While it is true that the generic industry is largely thriving in the U.S. – generics represent about 90% of all prescriptions written today – the industry took time to develop and mature. While the Hatch-Waxman Act may have helped stabilize the generic industry, the generic dispensing rate was 18% in 1980, four years before the law was passed. By 1997, 13 years after Hatch-Waxman, generics represented only 30% of all prescriptions.
The European example is more direct. The European Medicines Agency (EMA), the European Union (EU) equivalent of the U.S. Food and Drug Administration (FDA), first created its biosimilar pathway in 2005 and approved its first biosimilar in 2006. That gave the European market a 5‑year head start on the pathway and a 9‑year head start on approved products relative to the U.S., where the FDA approved the first U.S. biosimilar in 2015. Many European countries also have the benefit of centralized purchasing at a national level.
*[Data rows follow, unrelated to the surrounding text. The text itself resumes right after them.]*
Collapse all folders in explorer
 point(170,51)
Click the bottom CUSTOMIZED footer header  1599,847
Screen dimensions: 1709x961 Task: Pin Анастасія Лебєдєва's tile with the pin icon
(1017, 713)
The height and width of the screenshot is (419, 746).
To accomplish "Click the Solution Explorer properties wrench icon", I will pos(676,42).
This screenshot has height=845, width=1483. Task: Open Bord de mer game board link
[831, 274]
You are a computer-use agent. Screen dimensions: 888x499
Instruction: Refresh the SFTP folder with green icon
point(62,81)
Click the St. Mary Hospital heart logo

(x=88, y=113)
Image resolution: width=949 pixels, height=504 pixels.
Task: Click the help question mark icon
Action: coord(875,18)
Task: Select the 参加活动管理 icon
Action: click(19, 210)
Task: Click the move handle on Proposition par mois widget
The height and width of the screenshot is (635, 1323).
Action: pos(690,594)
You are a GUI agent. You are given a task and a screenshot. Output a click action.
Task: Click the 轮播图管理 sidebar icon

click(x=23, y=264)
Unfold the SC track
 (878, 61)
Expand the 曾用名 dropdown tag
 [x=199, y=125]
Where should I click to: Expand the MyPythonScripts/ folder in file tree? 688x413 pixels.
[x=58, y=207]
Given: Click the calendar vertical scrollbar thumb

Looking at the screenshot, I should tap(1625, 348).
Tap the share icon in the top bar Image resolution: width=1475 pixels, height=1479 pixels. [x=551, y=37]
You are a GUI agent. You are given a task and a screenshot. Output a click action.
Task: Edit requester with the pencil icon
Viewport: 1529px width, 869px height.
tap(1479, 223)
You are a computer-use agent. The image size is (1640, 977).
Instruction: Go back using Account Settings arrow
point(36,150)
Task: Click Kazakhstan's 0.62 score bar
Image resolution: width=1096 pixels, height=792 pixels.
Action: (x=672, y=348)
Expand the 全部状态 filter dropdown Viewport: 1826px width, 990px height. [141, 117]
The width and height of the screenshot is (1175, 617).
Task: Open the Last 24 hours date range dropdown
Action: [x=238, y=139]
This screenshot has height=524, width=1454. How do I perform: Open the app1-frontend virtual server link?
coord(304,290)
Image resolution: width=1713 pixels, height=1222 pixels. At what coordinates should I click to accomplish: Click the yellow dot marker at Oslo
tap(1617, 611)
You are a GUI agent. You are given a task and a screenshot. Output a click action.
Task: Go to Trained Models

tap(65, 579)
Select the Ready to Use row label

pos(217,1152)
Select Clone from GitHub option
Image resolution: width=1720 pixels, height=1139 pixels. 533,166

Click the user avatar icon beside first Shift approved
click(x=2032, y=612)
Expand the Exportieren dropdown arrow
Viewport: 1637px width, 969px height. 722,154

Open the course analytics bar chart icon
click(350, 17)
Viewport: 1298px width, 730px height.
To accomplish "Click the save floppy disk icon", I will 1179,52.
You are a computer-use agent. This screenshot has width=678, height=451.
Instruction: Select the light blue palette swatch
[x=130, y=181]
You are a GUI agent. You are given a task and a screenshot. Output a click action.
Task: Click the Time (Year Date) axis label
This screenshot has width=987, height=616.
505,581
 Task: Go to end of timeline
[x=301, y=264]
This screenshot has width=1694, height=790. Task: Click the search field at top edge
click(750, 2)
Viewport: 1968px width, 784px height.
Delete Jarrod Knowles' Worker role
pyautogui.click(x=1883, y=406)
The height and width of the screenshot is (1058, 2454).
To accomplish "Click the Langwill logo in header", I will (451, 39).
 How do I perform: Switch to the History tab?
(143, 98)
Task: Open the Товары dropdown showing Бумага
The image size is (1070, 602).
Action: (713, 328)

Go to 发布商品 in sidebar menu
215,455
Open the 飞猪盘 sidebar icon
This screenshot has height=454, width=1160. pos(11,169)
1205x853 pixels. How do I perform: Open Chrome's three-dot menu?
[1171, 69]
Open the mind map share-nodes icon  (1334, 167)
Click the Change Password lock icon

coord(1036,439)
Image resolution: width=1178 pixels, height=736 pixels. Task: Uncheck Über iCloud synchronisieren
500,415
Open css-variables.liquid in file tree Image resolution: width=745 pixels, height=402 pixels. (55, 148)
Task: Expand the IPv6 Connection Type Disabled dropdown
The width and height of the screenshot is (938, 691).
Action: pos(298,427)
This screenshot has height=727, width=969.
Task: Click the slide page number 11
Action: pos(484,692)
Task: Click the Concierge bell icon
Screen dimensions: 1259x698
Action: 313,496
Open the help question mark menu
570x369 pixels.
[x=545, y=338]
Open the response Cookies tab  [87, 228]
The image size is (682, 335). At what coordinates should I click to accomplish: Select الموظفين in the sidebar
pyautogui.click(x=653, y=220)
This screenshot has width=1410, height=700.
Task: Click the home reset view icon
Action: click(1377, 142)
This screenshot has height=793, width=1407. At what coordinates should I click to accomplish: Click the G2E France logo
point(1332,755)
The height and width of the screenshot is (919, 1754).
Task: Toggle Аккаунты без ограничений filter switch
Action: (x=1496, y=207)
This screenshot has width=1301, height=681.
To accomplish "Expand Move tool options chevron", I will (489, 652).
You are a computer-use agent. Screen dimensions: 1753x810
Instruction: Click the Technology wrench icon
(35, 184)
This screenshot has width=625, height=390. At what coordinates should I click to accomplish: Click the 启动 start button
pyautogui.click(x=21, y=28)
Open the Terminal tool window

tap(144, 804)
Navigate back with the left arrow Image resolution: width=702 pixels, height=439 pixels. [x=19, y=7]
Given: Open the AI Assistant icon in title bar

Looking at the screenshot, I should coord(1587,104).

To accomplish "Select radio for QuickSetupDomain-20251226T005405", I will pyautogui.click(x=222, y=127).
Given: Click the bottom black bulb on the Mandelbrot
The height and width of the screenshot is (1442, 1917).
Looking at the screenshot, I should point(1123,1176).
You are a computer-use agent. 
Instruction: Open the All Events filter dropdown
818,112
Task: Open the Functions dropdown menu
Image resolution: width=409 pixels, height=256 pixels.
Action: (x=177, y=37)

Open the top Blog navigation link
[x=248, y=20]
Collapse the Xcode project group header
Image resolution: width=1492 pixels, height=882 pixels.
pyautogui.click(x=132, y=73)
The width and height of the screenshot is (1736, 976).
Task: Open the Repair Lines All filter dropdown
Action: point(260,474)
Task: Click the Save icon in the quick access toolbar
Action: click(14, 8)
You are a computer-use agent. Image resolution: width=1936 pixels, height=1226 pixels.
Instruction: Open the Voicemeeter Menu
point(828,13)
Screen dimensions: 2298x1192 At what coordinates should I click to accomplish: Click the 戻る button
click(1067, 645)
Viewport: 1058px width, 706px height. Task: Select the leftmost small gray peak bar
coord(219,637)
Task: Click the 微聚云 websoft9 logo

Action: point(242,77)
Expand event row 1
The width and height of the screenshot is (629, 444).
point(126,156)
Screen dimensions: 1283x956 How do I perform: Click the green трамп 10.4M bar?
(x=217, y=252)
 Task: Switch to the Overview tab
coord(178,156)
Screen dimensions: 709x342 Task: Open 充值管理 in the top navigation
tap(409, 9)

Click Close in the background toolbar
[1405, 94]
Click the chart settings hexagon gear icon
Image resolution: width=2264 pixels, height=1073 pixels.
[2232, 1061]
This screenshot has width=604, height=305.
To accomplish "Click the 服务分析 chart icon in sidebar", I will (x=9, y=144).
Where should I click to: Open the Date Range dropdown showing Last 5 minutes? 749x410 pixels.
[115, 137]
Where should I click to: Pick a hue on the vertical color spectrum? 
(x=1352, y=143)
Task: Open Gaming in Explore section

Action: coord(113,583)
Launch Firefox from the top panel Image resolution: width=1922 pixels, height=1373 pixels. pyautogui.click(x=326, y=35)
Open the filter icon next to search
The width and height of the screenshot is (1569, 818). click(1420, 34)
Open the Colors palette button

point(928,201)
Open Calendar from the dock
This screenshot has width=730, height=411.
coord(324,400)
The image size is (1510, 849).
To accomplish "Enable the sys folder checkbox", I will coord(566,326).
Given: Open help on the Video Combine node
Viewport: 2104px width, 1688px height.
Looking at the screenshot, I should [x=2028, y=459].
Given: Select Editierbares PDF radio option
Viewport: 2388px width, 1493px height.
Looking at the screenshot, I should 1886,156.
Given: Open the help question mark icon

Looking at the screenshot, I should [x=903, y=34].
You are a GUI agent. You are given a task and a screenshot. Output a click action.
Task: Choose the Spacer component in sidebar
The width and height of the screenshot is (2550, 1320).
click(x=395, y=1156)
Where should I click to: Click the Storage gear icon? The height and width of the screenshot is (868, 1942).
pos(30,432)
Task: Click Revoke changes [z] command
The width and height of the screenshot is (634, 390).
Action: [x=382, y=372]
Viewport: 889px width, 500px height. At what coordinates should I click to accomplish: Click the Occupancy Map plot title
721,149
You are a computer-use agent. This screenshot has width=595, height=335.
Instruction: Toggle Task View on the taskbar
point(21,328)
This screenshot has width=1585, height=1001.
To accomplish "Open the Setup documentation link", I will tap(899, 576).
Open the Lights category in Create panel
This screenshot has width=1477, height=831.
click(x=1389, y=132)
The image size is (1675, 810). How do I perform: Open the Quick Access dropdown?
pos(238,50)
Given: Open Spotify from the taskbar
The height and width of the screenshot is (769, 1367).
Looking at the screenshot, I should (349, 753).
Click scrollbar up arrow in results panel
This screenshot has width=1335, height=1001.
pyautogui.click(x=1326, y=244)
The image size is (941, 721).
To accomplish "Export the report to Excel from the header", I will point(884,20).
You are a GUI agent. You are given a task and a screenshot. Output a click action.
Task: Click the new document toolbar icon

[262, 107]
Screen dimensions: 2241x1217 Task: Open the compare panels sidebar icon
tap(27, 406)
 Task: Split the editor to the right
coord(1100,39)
This means that if a lower-cost product is available, an entire country can be moved to it all at once. The fragmented payment system in America means adoption will naturally be slower and more uneven as biosimilars compete across thousands of health plans.
Biosimilars still face resistance in the U.S. Patent thickets in the U.S. mean that many approved biosimilars can’t even come to market, and once they do, structural issues and anticompetitive gaming within the U.S. reimbursement system present challenges for uptake. Biosimilars, if they are approved, marketed and covered, also face a final challenge – patients and providers may be skeptical of moving away from branded products. This is the same challenge the generic industry faced early on and may be exacerbated by misinformation by the brand industry. For biosimilars, it means that after 10 years, these products only represent 1% of biologic sales volume.
But by making common sense changes to encourage competition, the biosimilar industry 10 years from now may finally start to resemble the European market or the American generic industry. Before radical changes are made, it’s important to remember that BPCIA is only 10 years old, and if we rely on history we need to nurture the biosimilar pathway and allow it more time to develop.